Pasqua 2010 – Messa crismale
Care sorelle e cari fratelli, carissimi sacerdoti e diaconi,
la celebrazione della Liturgia crismale è uno dei momenti nei quali il volto della Chiesa diocesana appare con maggiore chiarezza. La stessa cattedrale sembra accorgersene e fa festa. E ne ha motivo, perché attorno a questo altare si realizza il “Christus totus”, la Chiesa Corpo di Cristo. Il Concilio Vaticano II ci dona le parole per comprenderlo: “In ogni comunità che partecipa all’altare, sotto la sacra presidenza del Vescovo, viene offerto il simbolo di quella carità e ‘unità del Corpo mistico senza la quale non può esserci salvezza’. In queste comunità, sebbene spesso piccole e povere e disperse, è presente Cristo, per virtù del quale si raccoglie la Chiesa una, santa, cattolica e apostolica”(LG 26). Il Corpo di Cristo che è la Chiesa non è un’opera umana, è un dono che Dio concede a coloro che ha chiamati. Per questo non ci è dato a noi di giudicare se la comunità ecclesiale ci sia o no.
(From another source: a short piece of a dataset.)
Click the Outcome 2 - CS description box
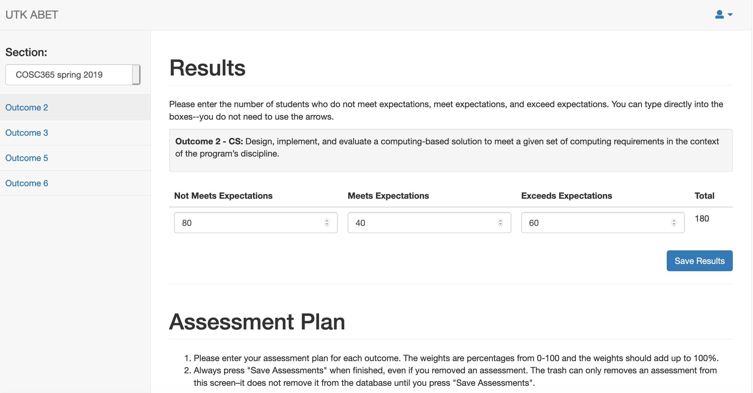753x393 pixels. (x=451, y=150)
Essa c’è perché ogni volta che si realizza l’Eucarestia attorno al Vescovo, la Chiesa è data. E ci è donata in maniera ampia, universale. Non siamo una parte, ma il tutto. Purtroppo non è scontato averne coscienza. Spesso infatti giudichiamo con le nostre categorie, guardiamo con i nostri occhi e non con le categorie evangeliche e gli occhi di Cristo. Siamo legati gli uni agli altri dal sangue di Cristo, dal battesimo che abbiamo ricevuto, dall’Eucarestia di cui ci nutriamo.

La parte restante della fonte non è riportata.